Raw data:
- - - - -
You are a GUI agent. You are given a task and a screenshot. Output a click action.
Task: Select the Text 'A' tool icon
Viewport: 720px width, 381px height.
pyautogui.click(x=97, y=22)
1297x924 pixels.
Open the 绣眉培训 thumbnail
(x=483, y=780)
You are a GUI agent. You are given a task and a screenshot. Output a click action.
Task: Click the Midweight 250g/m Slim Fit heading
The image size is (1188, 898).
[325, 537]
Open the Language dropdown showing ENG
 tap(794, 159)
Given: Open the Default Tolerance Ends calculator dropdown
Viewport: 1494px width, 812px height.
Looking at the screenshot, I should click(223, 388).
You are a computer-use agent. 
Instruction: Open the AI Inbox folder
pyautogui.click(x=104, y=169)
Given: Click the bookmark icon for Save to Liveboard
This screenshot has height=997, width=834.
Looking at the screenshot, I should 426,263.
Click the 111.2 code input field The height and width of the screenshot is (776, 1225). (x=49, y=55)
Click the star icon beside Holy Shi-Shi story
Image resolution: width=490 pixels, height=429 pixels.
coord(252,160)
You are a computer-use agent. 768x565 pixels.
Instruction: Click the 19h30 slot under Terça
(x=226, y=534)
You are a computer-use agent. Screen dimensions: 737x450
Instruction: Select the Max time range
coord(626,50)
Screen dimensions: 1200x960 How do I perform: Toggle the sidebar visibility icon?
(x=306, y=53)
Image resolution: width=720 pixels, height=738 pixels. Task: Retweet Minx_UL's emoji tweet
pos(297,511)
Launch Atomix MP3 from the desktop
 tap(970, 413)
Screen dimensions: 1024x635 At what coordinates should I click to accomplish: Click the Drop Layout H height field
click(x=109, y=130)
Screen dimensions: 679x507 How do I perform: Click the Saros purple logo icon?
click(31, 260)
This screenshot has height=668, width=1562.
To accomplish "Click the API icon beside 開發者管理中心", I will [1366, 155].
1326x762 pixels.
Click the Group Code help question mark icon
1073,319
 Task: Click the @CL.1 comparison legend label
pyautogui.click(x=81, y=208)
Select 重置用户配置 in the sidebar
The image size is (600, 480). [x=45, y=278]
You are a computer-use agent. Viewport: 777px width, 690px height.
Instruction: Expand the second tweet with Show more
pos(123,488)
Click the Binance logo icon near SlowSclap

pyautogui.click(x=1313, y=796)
- - - - -
The only output should be the lines from the one containing "You are a computer-use agent. Viewport: 777px" through the final line of the material above, copied exactly.

You are a computer-use agent. Viewport: 777px width, 690px height.
Instruction: Expand the second tweet with Show more
pos(123,488)
Click the Binance logo icon near SlowSclap

pyautogui.click(x=1313, y=796)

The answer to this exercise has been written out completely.